Les Klavierstücke I à XI (Pièces pour piano) sont des études écrites sur une dizaine d'années (de 1952 à 1961), un peu à la manière d'un journal de la création musicale de leur auteur.
Les pièces I à IV constituent un premier cahier et sont directement inspirées du fameux Modes de Valeurs et d'Intensités d'Olivier Messiaen. C'est après en avoir eu la révélation, au cours d'une des sessions d'été de Darmstadt, que Stockhausen décida de venir travailler à Paris avec Olivier Messiaen. Dans Modes de Valeurs et d'Intensités, Messiaen étendait l'utilisation de la série à tous les paramètres du son (hauteur, mais aussi durée, intensité, attaques – ce qui n'avait jamais été fait auparavant). Alors que curieusement, Messiaen lui-même ne se réengagera plus dans ce sérialisme généralisé, ce professeur de génie allait déclencher toute l'aventure du mouvement post-sériel de l'après-guerre.

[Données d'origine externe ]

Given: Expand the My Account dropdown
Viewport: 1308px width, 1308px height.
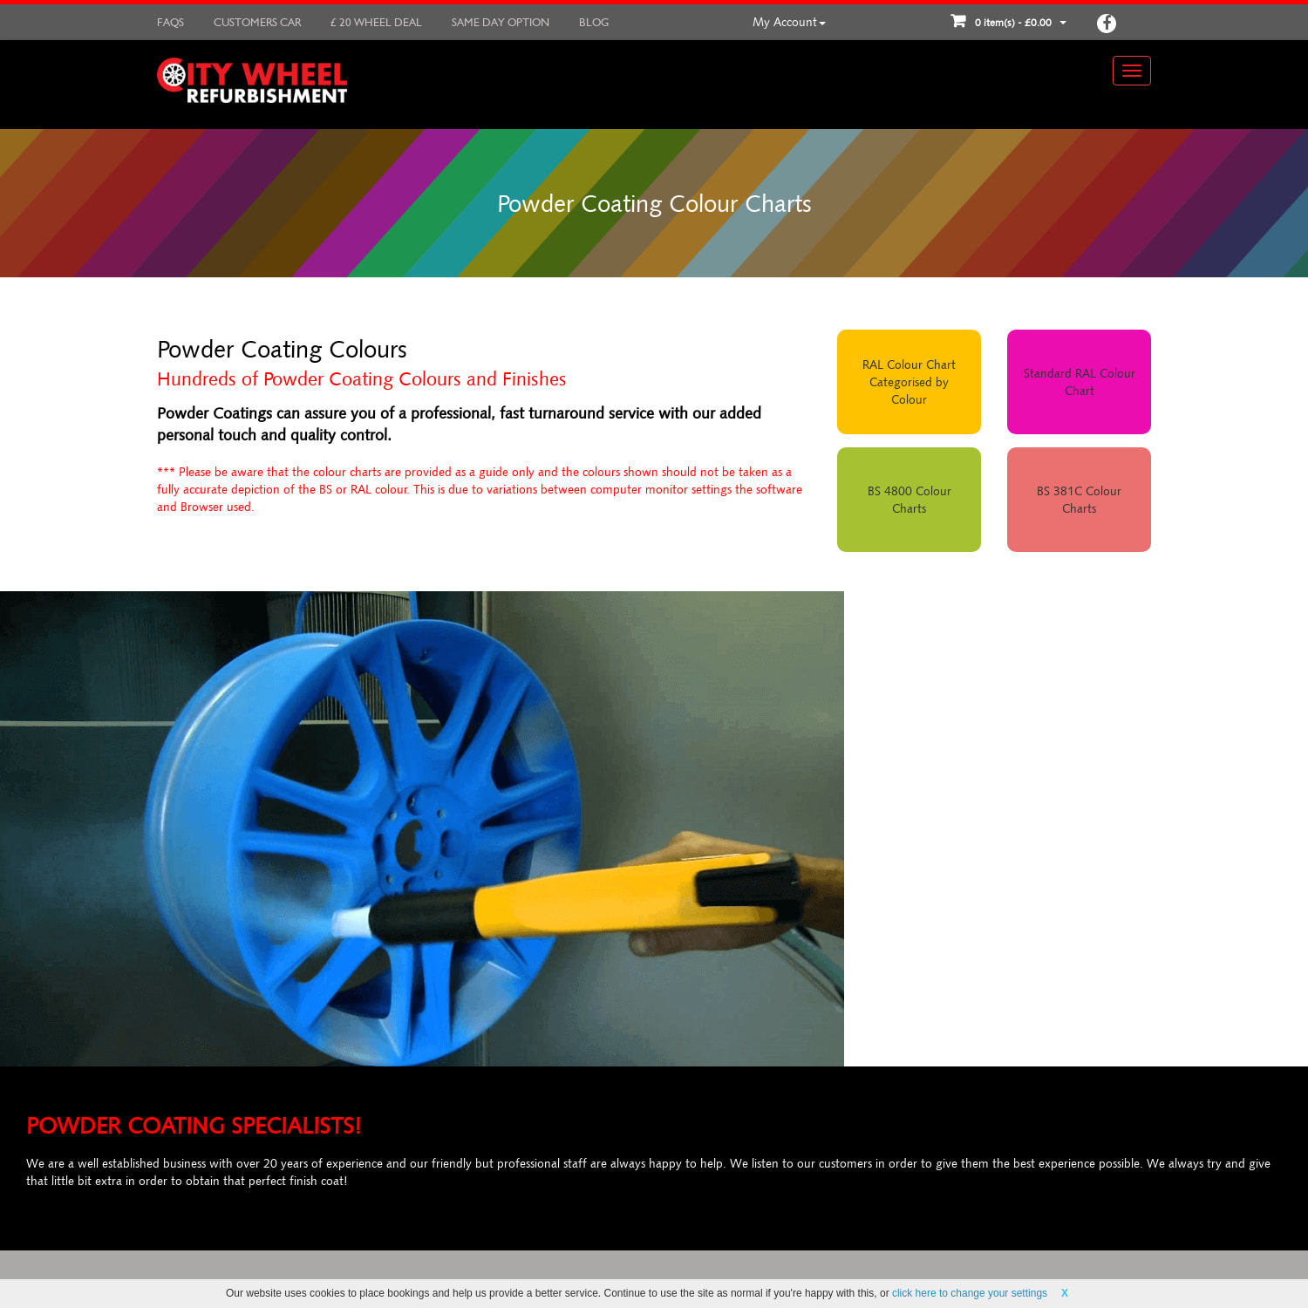Looking at the screenshot, I should [x=787, y=22].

Les Klavierstücke I à 1V mettent donc en œuvre des séries généralisées : dans les pièces II et III, composées à Paris en 1952, chaque son est déterminé sériellement dans tous ses aspects, exactement comme dans Modes de Valeurs et d'Intensités. D'où le caractère pointilliste de cette partition. La mélodicité traditionnelle en est absente, mais remplacée par une très belle plasticité du clavier.

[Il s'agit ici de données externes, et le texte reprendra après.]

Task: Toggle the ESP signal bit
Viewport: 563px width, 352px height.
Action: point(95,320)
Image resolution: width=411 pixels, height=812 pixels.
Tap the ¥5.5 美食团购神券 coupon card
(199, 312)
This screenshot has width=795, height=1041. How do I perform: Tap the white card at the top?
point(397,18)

Dans les pièces III et IV, composées en 1953 à Cologne, ce pointillisme a déjà évolué, et les lois de la composition sérielle s'appliquent non plus seulement à des sons isolés, mais à des groupes de sons.
La quatrième pièce, la plus longue et la plus belle, se présente tout d'abord comme utilisant un piano littéralement évidé de son centre. D'écriture très aérée, elle commence dans un écartèlement des distances, qui peu à peu se resserrent.
À la fin de la pièce, le pianiste trouve enfin le registre médian de son instrument. Cette grande originalité de la pensée musicale contribue à situer Stockhausen à 25 ans comme un des grands créateurs du XXe siècle.